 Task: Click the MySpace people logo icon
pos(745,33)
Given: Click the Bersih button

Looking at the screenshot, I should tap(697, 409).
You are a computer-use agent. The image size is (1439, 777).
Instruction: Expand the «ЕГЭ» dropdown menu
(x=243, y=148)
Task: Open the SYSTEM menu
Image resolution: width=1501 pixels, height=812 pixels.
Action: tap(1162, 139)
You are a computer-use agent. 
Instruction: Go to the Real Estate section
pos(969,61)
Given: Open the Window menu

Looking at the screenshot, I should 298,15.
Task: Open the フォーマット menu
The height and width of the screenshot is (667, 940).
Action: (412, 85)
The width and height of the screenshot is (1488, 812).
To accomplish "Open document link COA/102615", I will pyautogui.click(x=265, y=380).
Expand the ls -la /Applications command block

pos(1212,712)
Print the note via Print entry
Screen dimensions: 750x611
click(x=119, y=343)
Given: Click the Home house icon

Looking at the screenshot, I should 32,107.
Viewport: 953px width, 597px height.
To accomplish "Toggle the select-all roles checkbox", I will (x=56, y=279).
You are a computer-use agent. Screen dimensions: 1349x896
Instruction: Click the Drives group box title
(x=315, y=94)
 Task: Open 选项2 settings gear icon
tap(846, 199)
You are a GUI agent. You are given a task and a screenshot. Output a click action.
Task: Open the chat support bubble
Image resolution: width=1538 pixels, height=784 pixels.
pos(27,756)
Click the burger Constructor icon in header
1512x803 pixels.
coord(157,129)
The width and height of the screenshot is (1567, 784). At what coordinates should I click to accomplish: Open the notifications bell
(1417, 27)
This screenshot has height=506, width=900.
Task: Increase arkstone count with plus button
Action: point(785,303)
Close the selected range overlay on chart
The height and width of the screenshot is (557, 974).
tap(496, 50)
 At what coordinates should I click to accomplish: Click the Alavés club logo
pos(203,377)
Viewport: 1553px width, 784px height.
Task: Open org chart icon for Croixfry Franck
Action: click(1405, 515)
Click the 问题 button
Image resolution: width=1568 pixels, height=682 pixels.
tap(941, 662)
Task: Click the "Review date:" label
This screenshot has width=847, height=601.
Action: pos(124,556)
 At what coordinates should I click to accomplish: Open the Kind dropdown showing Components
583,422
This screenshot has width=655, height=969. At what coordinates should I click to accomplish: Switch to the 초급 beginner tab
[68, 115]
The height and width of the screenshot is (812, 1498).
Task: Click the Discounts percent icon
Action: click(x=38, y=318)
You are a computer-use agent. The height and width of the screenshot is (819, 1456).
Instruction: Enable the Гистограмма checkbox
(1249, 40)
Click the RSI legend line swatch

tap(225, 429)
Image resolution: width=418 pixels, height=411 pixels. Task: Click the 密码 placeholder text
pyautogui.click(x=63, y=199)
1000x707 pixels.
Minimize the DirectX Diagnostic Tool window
+++
• **Written exercise**
Which lines of the listing above contain the word "Instruction"? Show each of them in full.

• **Solution to this exercise**
Instruction: Expand the «ЕГЭ» dropdown menu
Instruction: Go to the Real Estate section
Instruction: Click the Drives group box title
Instruction: Enable the Гистограмма checkbox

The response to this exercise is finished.